The Mother has many difficult decisions to make, sometimes not know which is the right decision. There are times she questions her decision, but most of the time just surviving is what most on her mind. The culture she was brought up in didn’t deal with women being happy. The interesting part about her was that after everything she had been through she still only felt validated after having a son. I think this fact will bring up many varied and interesting Book club discussions
I was glad that she finally said no to her mother-in-law. I think she was happy. She should have been very proud of herself bringing her family to safety.
I don’t know if you could say Hai was “happy” after all she had been through, but she seems determined to break the cycle of oppression against women. She sees how the traditions that subjugate women can be rejected. The book does end on an uplifting note.
I hope that in some inner space she recognized the greatness of their survival due to her courage and relentless determination … in spite of her husband and in-laws.
I don’t know if “happy” was something she thought about, but I think-hope—she felt contented, having saved the lives of her family through her cleverness and resourcefulness and incredible strength. And I hope that contentment wasn’t simply relief that she finally birthed a boy, the least of her achievements, but given the world she lived in, I’m sure that was a significant part of it.
She inherited the deeply traditional beliefs of her youth that regard girls as beings of inferior value who must be subservient within the family. She sacrificed her needs for her children. Mom chooses to remain trapped in old beliefs, staking her future on her son, whose duty will be to care for her in her old age. I don’t think she regrets her decisions but did what she thought to survive.

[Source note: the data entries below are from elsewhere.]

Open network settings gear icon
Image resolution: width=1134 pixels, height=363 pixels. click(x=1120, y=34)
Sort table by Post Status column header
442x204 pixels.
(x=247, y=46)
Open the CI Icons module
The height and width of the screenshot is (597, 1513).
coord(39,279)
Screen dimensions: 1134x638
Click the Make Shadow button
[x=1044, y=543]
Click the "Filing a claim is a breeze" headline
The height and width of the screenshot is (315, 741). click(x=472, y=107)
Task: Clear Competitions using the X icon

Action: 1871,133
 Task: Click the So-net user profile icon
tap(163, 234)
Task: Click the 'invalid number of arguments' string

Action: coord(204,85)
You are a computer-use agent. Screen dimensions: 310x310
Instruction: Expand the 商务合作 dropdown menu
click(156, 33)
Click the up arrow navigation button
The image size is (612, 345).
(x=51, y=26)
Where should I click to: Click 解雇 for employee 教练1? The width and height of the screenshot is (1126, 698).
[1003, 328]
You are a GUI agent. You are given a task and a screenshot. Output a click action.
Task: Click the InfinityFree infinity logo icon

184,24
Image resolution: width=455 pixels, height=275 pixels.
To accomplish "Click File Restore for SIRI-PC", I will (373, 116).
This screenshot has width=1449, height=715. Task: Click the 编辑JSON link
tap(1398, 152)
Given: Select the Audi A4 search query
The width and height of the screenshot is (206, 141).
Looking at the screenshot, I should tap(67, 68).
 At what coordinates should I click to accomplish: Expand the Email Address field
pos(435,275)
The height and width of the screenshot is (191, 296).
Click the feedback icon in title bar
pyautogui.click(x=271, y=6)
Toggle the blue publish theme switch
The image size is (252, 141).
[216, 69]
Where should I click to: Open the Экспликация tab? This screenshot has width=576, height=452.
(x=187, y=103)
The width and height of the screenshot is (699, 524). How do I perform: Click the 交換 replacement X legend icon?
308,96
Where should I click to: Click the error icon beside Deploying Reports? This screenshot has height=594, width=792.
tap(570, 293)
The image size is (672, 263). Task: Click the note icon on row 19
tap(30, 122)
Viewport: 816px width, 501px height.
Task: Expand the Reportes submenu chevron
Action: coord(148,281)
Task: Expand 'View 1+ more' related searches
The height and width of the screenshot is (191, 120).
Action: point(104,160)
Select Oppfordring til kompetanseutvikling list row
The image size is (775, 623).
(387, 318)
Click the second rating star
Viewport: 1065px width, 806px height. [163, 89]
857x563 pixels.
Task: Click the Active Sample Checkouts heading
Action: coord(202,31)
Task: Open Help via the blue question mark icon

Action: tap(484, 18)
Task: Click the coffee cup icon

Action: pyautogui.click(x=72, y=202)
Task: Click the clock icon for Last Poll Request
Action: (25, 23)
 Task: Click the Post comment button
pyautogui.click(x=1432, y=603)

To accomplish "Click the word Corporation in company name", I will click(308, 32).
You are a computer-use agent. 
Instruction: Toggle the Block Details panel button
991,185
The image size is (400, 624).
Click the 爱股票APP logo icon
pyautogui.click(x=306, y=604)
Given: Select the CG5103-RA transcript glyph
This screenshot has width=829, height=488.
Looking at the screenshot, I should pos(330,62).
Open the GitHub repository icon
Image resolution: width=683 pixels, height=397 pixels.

She regretted not demanding that the family take Hai and the girls with them when they fled. I wonder if she ever regretted marrying the man she married? I cannot believe she did not. Early in the book there are sections that talk about what she had hopes for and how her marriage was not what she thought it would be, and how the MIL conspired to make her hub. lose interest in her and they no longer had anything to talk about. I would find it hard to believe that every day of her life she was not cursing having married him, and cursing that wretched MIL, while perhaps not always on her lips but certainly somewhere in her mind. I know I would have been.
I agree that Mom was happy in the end because she she knew that her daughters were on their way back to the life that they deserved and she wanted them to have.
I think Hal was happy after everything she and her daughters have been through to survive but she does see hope on the future for women to have more respected place in society if they resist the old ways.
I think the mom did what she could to protect her children. I don’t think she regrets the decisions since she simply had to move forward in next steps to make life better for them. At the end of her life, I do think she is happy. Her son stepped up to support her even though Hai would have done so. She was able to move into her own apartment away from tyranny. The mom was steeped in tradition of being subservient which affected all that she did to help her children.
Difficult decisions, many. Regret, hard to say. She was forced to live in the moment. She was in survival mode for most of her life. Her love for her daughters forced her to make the decisions she made. Decisions were moment to moment, day to day. She did what she had to do to get them to Taiwan and she did. Regret, probably not. Happy at the end of her life, questionable. Hopeful, definitely! She had hope for the future especially for women in the changing world.